If noncompliance is identified through validation reviews or complaint 
surveys, the State survey agency monitors corrections as specified at 
Sec.  488.7(d).
     CHAP's capacity to report deficiencies to the surveyed 
facilities and respond to the facility's plan of correction in a timely 
manner.
     CHAP's capacity to provide CMS with electronic data and 
reports necessary for effective validation and assessment of the 
organization's survey process.
     The adequacy of CHAP's staff and other resources, and its 
financial viability.
     CHAP's capacity to adequately fund required surveys.
     CHAP's policies with respect to whether surveys are 
announced or unannounced, to assure that surveys are unannounced.
     CHAP's agreement to provide CMS with a copy of the most 
current accreditation survey, together with any other information 
related to the survey as we may require (including corrective action 
plans).

IV. Collection of Information Requirements

    This document does not impose information collection and 
recordkeeping requirements. Consequently, it need not be reviewed by 
the Office of Management and Budget under the authority of the 
Paperwork Reduction Act of 1995 (44 U.S.C. 35).

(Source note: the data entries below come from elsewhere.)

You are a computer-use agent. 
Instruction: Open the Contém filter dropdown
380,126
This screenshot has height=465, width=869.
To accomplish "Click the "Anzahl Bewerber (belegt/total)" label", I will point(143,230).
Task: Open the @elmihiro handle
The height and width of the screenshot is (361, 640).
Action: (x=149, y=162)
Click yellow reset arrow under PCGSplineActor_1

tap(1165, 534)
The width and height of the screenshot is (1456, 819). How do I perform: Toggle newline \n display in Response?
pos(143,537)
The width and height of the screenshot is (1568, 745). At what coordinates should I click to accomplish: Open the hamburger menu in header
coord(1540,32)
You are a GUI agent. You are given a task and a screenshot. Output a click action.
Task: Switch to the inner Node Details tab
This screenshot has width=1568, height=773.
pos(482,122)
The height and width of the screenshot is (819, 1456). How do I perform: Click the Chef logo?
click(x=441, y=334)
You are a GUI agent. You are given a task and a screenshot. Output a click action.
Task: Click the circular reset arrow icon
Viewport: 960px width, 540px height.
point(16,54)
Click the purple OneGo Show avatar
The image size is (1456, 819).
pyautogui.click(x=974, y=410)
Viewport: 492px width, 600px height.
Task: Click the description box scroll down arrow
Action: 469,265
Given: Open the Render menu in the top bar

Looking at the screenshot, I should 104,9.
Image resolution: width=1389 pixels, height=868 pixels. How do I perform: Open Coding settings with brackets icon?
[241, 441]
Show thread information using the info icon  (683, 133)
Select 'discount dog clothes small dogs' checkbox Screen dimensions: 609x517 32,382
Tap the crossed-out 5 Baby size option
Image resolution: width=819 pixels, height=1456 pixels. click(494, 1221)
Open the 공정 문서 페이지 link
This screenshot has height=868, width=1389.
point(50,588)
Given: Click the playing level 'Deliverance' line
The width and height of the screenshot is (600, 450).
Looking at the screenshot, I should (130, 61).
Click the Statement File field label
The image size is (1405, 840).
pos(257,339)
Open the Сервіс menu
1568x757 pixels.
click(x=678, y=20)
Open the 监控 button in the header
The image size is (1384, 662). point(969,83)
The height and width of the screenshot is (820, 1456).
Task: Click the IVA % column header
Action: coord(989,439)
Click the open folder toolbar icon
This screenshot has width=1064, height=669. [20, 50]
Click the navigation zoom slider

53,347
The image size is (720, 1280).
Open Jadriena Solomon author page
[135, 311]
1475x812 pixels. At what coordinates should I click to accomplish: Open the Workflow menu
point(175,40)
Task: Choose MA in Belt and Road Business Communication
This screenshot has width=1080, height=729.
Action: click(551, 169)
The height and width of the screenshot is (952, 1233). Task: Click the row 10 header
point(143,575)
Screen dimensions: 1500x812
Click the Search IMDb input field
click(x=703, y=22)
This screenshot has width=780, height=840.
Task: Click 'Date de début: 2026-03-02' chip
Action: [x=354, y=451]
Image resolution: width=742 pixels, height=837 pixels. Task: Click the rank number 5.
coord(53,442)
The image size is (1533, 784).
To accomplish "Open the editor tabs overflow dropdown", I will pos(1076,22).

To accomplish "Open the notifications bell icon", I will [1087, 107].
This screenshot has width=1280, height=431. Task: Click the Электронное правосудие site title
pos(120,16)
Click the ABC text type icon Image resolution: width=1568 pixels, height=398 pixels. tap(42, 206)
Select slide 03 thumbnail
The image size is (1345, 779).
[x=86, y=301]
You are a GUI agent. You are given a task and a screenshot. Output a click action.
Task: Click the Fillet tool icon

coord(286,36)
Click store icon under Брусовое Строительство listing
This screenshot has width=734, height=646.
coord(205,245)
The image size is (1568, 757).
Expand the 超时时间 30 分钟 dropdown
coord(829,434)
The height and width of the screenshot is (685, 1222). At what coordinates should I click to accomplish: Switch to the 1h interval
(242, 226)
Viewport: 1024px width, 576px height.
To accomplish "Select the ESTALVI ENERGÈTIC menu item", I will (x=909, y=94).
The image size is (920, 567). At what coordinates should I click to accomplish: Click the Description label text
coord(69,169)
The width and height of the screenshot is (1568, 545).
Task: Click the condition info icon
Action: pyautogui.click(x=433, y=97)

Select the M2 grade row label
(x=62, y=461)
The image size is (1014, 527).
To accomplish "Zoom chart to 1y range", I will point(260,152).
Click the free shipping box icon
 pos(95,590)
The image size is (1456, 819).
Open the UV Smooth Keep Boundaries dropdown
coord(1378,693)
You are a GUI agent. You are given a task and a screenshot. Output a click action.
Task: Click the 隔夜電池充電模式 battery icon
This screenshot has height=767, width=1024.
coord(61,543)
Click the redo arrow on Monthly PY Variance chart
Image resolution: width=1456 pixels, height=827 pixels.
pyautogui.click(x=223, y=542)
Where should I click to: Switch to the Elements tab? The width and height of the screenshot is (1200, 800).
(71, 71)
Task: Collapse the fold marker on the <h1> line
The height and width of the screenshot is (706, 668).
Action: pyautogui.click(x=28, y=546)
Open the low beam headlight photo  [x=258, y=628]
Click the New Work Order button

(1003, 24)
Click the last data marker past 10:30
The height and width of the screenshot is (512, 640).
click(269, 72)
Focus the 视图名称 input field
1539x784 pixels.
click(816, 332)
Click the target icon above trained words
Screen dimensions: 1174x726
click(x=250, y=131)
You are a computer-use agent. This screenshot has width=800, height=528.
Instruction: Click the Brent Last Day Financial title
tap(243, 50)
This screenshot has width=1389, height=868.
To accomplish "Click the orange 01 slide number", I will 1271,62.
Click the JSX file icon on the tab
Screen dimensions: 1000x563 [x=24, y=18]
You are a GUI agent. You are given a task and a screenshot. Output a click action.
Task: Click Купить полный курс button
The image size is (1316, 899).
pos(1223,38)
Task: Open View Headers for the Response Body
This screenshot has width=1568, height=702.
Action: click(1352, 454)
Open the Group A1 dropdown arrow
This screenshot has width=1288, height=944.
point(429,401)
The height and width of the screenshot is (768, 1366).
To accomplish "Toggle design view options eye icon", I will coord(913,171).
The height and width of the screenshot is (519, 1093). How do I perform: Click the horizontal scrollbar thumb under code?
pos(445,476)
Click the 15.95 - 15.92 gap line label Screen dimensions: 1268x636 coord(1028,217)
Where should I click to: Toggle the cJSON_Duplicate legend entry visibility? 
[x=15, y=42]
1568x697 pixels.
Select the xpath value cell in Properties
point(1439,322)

V. Response to Public Comments

    Because of the large number of public comments we normally receive 
on Federal Register documents, we are not able to acknowledge or 
respond to them individually. We will consider all comments we receive 
by the date and time specified in the DATES section of this preamble, 
and, when we proceed with a subsequent document, we will respond to the 
comments in the preamble to that document.
    Upon completion of our evaluation, including evaluation of comments 
received as a result of this notice, we will publish a final notice in 
the Federal Register announcing the result of our evaluation.

V. Regulatory Impact Statement

    In accordance with the provisions of Executive Order 12866, this 
proposed notice was not reviewed by the Office of Management and 
Budget.

(Catalog of Federal Domestic Assistance Program No. 93.778, Medical 
Assistance Program; No. 93.773 Medicare--Hospital Insurance Program; 
and No. 93.774, Medicare--Supplementary Medical Insurance Program)


    Dated: May 21, 2012.
Marilyn Tavenner,
Acting Administrator, Centers for Medicare & Medicaid Services.